La realidad está ahí fuera y es compleja, contradictoria, incierta, plural y... obstinada.
Emergencia
Tenía que pasar. La falta de previsión y
 de intervención adelantada para evitar colapsos ha llevado a la 
adopción precipitada de medidas drásticas que van a causar un montón de 
quebraderos de cabeza. Sabiendo que esto iba a pasar han transcurrido 
plácidos los años sin que se adoptaran medidas de infraestructura en 
materia de cercanías, conexiones, redes de transportes, estacionamientos
 en el extrarradio, etc. Si alguna vez alguien se acordaba de los 
índices de contaminación era para que la alcaldesa Botella, de infausta 
memoria, hiciera cambiar de lugar los aparatos de medición. En cambio, 
el Gobierno y la Comunidad permitían construir autopistas radiales que 
no han llevado a parte alguna salvo a la ruina.
Por
 supuesto, el Ayuntamiento hace bien en tomar medidas contundentes. Pero
 eso no le exime de estar atento a sus efectos, de paliar las 
consecuencias injustas que van a darse, de remediar los abusos que 
también van a producirse. Y mucho menos le exime de elaborar un plan de 
sostenibilidad viaria de la capital que no consista en cargar todo el 
peso de la culpa y el remedio al último eslabón de la cadena, el 
conductor privado para el que el coche es un instrumento vital para 
llegar a su lugar de trabajo. La inmensa mayoría de la gente no va en 
coche para fastidiar, sino para trabajar. Pero, al mismo tiempo, no 
tiene la ventaja de pertenecer a alguna de esas colectividades que, por 
una u otra razón, gozan de privilegios como los taxistas, los 
repartidores de comercios, los propios comercios, etc.
----------------
Instrucción de trabajo 1 = Reproduce todo lo que va desde "La realidad está" hasta "a la ruina." del texto mostrado, cambiando "Gobierno" por "Estado".
Instrucción de trabajo 2 = Según el texto mostrado, ¿qué hacía cambiar de lugar la alcaldesa Botella?

Conjunto de datos =
----------------
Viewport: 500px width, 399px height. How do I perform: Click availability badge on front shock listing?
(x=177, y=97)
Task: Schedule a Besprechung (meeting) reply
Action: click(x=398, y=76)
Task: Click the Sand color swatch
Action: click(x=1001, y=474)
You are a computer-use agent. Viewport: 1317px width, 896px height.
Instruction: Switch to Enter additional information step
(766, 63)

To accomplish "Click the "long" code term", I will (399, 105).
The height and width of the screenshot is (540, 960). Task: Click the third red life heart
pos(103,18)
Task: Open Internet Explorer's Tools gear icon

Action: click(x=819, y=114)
----------------
Respuesta 1 =
La realidad está ahí fuera y es compleja, contradictoria, incierta, plural y... obstinada.
Emergencia
Tenía que pasar. La falta de previsión y
 de intervención adelantada para evitar colapsos ha llevado a la 
adopción precipitada de medidas drásticas que van a causar un montón de 
quebraderos de cabeza. Sabiendo que esto iba a pasar han transcurrido 
plácidos los años sin que se adoptaran medidas de infraestructura en 
materia de cercanías, conexiones, redes de transportes, estacionamientos
 en el extrarradio, etc. Si alguna vez alguien se acordaba de los 
índices de contaminación era para que la alcaldesa Botella, de infausta 
memoria, hiciera cambiar de lugar los aparatos de medición. En cambio, 
el Estado y la Comunidad permitían construir autopistas radiales que 
no han llevado a parte alguna salvo a la ruina.

Respuesta 2 = Los aparatos de medición.